The nation was established by gun-enabled genocide and the intimidation of African slaves held at gunpoint on capitalist plantations. The truth has never been faced; e.g., the suppression of the Nixon tape in which Ronald Reagan displayed his racist mindset.

The US citizenry thanks the soldiers of its racist wars of aggression for their “service.” Perpetual shooting sprees origins can be traced to the heart of darkness of the nation and its concomitant White supremacist creed. The killings happened long before the rise and election of the Tangerine Tweet Führer. Of course, the racist shit-heel Trump has exacerbated the situation. He deserves all scorn cast his way. It is obvious his capacity for malice does not possess a governor’s switch.
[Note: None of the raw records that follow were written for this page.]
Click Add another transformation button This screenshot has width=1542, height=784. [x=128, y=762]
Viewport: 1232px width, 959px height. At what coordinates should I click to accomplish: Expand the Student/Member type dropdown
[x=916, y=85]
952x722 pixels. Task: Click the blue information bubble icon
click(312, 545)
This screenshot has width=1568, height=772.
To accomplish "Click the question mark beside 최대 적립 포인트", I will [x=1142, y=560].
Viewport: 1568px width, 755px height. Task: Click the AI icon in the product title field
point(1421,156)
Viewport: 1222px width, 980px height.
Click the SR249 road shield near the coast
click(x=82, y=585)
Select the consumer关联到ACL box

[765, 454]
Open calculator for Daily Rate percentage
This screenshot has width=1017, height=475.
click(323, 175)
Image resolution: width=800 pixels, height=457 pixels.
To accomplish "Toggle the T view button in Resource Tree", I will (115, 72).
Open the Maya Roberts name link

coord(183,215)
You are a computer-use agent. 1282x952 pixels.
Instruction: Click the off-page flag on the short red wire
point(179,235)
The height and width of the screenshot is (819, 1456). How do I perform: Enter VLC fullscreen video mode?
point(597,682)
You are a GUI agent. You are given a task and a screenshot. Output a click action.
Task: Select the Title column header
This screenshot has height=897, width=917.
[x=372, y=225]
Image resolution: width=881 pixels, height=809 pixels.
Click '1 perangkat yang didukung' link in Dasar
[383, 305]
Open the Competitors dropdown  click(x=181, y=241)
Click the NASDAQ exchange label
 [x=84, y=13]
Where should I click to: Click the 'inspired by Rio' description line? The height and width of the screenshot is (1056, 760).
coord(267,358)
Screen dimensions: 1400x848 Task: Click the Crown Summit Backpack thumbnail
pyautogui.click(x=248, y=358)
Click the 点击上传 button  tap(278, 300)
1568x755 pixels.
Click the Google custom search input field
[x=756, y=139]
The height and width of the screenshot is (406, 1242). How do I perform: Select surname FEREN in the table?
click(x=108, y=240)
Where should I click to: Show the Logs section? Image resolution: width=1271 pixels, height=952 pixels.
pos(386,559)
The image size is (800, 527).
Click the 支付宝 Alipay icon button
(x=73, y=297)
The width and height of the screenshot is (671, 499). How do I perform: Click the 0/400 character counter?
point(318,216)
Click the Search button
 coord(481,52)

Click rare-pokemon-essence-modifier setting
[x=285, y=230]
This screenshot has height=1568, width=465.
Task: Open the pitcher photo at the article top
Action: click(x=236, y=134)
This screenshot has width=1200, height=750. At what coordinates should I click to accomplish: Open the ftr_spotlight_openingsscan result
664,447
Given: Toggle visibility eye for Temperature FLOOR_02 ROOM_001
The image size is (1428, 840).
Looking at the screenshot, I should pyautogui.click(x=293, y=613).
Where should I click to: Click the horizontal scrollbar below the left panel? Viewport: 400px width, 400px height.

Trump is a two-legged emblem of the hypertrophy at play in late US imperium. Gun-inflicted violence is steeped into the blood-stained fabric of the US (sham) republic. Withal, Trump is not an anomaly; he is an emblem. Gun-strokers are no more going to shed their mythos than liberals and progressives are going to shed theirs that the US is a democratic republic, governed by the rule of law, and progressive reforms will be implemented by its High Dollar owned and controlled political class that will serve to turn around the trajectory of the blood-built and maintained US empire.